In the records below, copy out everything from the line containing "This screenshot has height=407, width=907." down through the line containing "coord(637,33)", including both of those lines. Leave the pictures out.

■ Data rows:
══════════════════════════════
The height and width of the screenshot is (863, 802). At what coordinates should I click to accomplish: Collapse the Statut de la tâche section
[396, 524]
══════════════════════════════
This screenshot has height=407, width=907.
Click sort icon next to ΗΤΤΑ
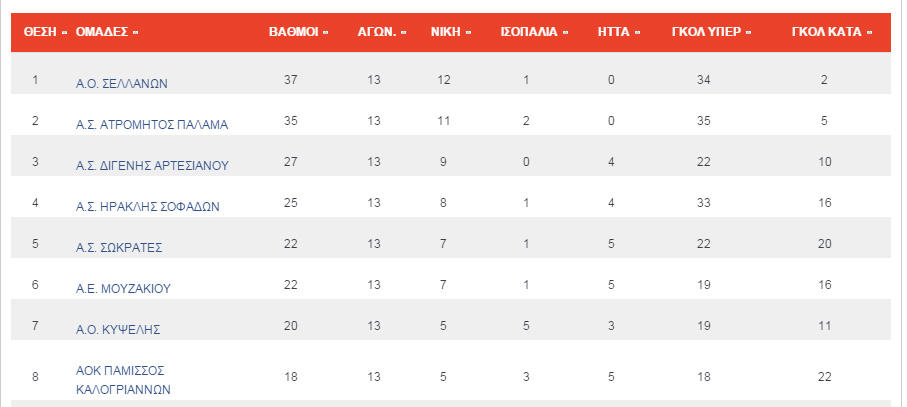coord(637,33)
══════════════════════════════
■ Finished task:
This screenshot has height=407, width=907.
Click sort icon next to ΗΤΤΑ
coord(637,33)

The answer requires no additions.